Feito com um galho todo torcido, achado por Maria no rio, se tornou uma peça única. “Ah, não vou vender, não. Já me arrependi de ter falado o preço pra você”, respondeu Maria. Diante da insistência, acabou cedendo, mas não antes de tirar uma foto da obra. Em Goiânia, onde mora, também atua na Feira do Cerrado, desde 2004, e no Goiânia Mostra Artesanato, que atende mais de 60 artesãos, a fim de propagar novas maneiras de tornar o artesanato uma fonte de renda. “Uso meu trabalho para mostrar às pessoas que é possível aproveitar a natureza de forma sustentável”, conta a artista.
Cocar Fulni-ô
Keno Fulni-ô foi presença marcante durante a Aldeia Multiétnica e o Encontro de Culturas Tradicionais. Bom de papo, era inevitável sentar ao lado dele para uma boa prosa. Sua arte vai dos colares e pulseiras a instrumentos musicais, mas o que surpreende mesmo são os cocares. Imponentes, passaram para as cabeças de muitos dos visitantes. “Na nossa aldeia temos coruja, mutum, carcará, gavião. O com penas de arara nós trocamos com os Kayapós, porque na nossa não tem”, conta.
Pintura Yawalapiti
Anuiá Yawalapiti contou que só durante a Feira fez mais de 500 pinturas corporais. A sua banca nunca ficava vazia e já no primeiro dia de Encontro o que mais se via eram corpos circulando por São Jorge desenhados com símbolos indígenas, como o tapaká, a borboleta, a guelra de peixe e o rastro de cobra. Com as mãos pretas de jenipapo, Anuiá conta que não é sempre que sua cultura é valorizada como no Encontro e na Feira. “Se entro desse jeito em uma loja, as pessoas não deixam, os vendedores impedem que mexamos nas roupas, com medo de sujar”, disse. Além das pinturas, os Yawalapiti venderam seus tradicionais bancos de madeira em forma de animais, preciosíssimos, braceletes, tererés, cerâmicas e flautas.

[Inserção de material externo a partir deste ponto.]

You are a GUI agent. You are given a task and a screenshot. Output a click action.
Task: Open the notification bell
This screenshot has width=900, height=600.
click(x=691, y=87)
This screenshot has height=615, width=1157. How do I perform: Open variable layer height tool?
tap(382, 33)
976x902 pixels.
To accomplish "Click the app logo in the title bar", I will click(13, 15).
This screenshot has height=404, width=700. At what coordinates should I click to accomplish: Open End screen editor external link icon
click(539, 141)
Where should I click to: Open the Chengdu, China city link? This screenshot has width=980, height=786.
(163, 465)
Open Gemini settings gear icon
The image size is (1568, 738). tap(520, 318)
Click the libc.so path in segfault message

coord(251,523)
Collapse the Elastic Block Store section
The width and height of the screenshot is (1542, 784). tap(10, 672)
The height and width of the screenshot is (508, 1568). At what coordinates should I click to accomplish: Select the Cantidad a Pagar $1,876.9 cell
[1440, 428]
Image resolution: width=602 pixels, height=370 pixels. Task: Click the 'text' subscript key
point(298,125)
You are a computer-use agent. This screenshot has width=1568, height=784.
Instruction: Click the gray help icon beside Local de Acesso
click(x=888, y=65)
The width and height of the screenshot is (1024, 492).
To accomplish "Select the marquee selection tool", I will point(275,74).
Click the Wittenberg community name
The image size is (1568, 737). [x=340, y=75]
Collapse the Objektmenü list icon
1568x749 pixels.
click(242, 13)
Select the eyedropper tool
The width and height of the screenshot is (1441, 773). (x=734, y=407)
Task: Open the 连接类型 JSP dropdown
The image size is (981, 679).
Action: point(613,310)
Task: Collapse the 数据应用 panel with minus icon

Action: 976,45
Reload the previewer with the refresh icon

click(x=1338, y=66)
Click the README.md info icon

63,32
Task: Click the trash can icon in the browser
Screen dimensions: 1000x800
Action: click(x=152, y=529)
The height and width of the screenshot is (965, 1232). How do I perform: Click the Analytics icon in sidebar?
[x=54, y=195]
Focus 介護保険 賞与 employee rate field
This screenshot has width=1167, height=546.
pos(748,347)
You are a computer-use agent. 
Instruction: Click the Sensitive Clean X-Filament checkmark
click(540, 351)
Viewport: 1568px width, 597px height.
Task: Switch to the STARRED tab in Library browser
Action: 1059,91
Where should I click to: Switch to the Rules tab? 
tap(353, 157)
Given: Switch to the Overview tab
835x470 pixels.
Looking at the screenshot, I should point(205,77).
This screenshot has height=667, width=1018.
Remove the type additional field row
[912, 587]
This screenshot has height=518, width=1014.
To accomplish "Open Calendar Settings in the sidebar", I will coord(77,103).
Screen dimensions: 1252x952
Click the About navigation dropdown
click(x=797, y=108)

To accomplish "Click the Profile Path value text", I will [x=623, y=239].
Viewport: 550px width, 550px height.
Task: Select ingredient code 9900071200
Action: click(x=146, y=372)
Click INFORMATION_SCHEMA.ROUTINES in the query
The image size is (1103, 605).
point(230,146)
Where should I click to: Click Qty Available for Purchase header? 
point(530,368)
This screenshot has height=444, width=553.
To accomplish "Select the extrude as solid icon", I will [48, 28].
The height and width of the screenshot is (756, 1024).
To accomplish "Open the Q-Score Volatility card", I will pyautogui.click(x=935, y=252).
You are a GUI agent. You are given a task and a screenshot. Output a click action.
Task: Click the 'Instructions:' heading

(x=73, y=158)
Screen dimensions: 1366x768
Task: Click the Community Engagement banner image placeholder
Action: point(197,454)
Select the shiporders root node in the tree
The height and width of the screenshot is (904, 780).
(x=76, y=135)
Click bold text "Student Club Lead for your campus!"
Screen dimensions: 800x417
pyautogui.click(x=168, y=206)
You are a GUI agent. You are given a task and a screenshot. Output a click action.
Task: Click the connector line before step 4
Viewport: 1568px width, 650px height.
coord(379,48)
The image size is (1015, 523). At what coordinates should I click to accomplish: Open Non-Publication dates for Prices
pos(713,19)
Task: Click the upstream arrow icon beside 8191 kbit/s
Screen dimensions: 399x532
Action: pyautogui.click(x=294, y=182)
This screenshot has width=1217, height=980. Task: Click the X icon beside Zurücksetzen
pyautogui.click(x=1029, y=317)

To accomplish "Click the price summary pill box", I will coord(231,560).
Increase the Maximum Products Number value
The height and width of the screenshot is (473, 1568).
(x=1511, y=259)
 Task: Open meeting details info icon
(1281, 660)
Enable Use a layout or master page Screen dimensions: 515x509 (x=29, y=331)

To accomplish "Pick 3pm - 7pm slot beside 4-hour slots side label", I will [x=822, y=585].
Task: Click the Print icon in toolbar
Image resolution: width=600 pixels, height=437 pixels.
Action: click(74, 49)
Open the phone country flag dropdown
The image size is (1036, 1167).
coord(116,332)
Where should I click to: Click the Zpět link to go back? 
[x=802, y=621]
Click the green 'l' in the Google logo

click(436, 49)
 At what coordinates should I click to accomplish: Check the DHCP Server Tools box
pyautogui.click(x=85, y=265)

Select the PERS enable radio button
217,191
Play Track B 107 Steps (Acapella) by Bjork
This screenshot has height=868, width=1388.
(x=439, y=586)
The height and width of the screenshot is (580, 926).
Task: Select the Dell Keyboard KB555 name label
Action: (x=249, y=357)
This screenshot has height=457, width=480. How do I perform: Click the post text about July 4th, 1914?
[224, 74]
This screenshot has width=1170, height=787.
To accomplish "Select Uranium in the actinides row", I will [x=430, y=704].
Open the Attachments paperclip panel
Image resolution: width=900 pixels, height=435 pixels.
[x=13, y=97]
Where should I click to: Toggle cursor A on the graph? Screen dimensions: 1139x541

A coletividade da Central Veredas de Artesanato
A Simone Amorim de Souza é uma das colaboradoras do coletivo. Ela veio de Minas, mais precisamente de Natalândia. As cidades de Arinos, Bonfinópolis, Buritis, Riachinho, Sagarana/Arinos, Serra das Araras/Chapada Gaúcha, Uruana de Minas e Urucuia completam o time de municípios participantes do coletivo. Ela contou que um município depende do outro.
“Um faz o tingimento, outro o tingimento do buriti, outro bordado. Todos vivem de artesanato. E minha principal preocupação hoje é resgatar a juventude que queria fazer esse trabalho. Está complicado, ainda mais hoje com essa internet”, desbafou. Enquanto isso, são as idosas que transformam o algodão em fio para fazer os tapetes e outros produtos que a Simone vendeu na feira.
Uma Gavião
Seu nome de branco é Maria Diva, mas seu nome indígena é Airy Gavião. Sua aldeia é no Pará, ela participou da feira pela Central do Cerrado, um coletivo com artesanato de quilombolas e ribeirinhos também. Aprendeu desde pequena a fazer artesanato na vivência com os adultos da aldeira. Hoje ela fica mais tempo na cidade por causa das feiras que participa. Também faz palestras em universidades e escolas divulgando sua cultura.
– E o preconceito? Como você lida com ele?
– Ainda há muito preconceito, ninguém gosta daquilo que não conhece. Hoje já temos voz, antes tínhamos que andar de cabeça baixa, hoje não deixamos mais isso acontecer. Nas universidades começamos a conversar, nos pedem pra voltar e nos olham de outro jeito. Eles tem muita curiosidade. Tem coisas que eles descobrem que a gente já conhece faz tempo.
Tipo as ervas medicinais. A economia solidária que está super na moda também já existe na aldeia faz tempo. Se tenho uma farinha, um peixe ou algo que você não tem, isso também é seu. Não tem porque você ficar sem.